▶ **Prompt**:
Exactly as written, set down the lines from the top of the entries through the line bearing "This screenshot has width=835, height=492.", with every picture left out.

+-------+

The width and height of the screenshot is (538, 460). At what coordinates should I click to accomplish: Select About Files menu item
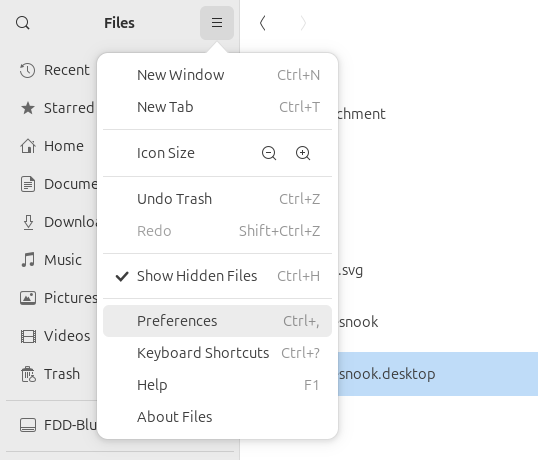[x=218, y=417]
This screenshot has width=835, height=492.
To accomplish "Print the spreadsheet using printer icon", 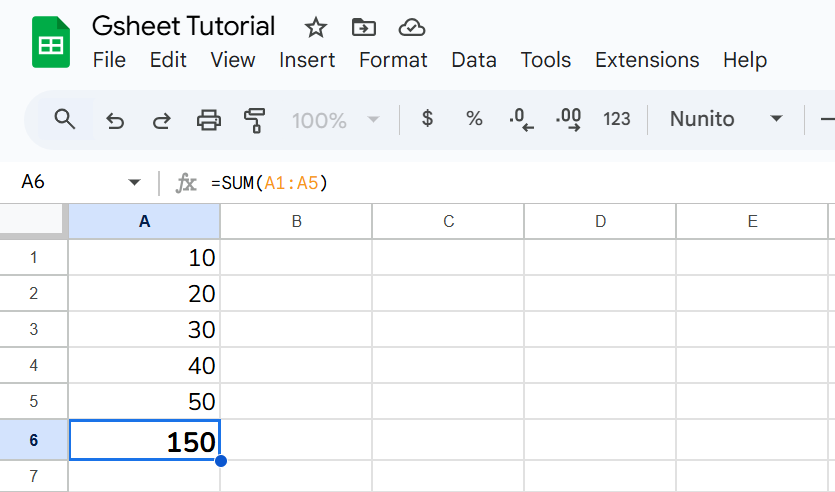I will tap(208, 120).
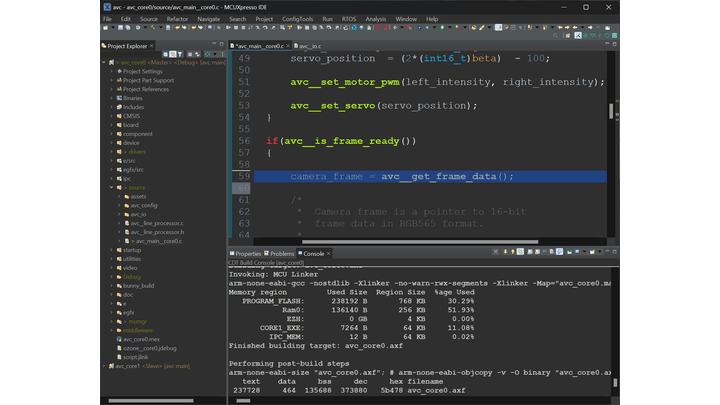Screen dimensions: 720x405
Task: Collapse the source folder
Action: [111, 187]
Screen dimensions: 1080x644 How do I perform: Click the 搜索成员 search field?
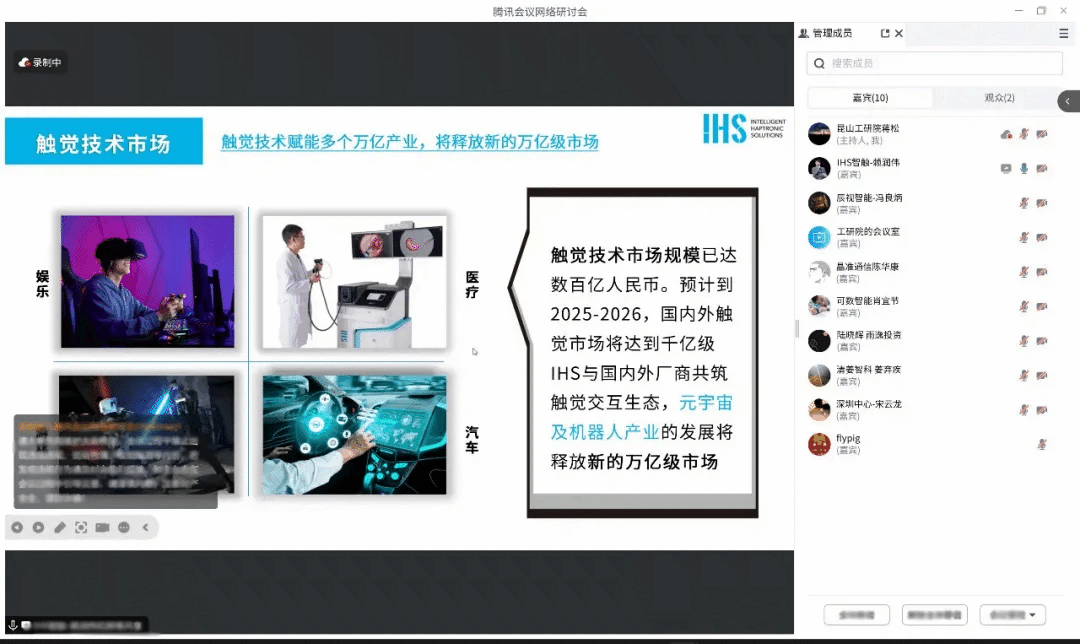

+-------+

▶ **Solution to this problem**:
The width and height of the screenshot is (538, 460). At what coordinates should I click to accomplish: Select About Files menu item
[x=218, y=417]
This screenshot has width=835, height=492.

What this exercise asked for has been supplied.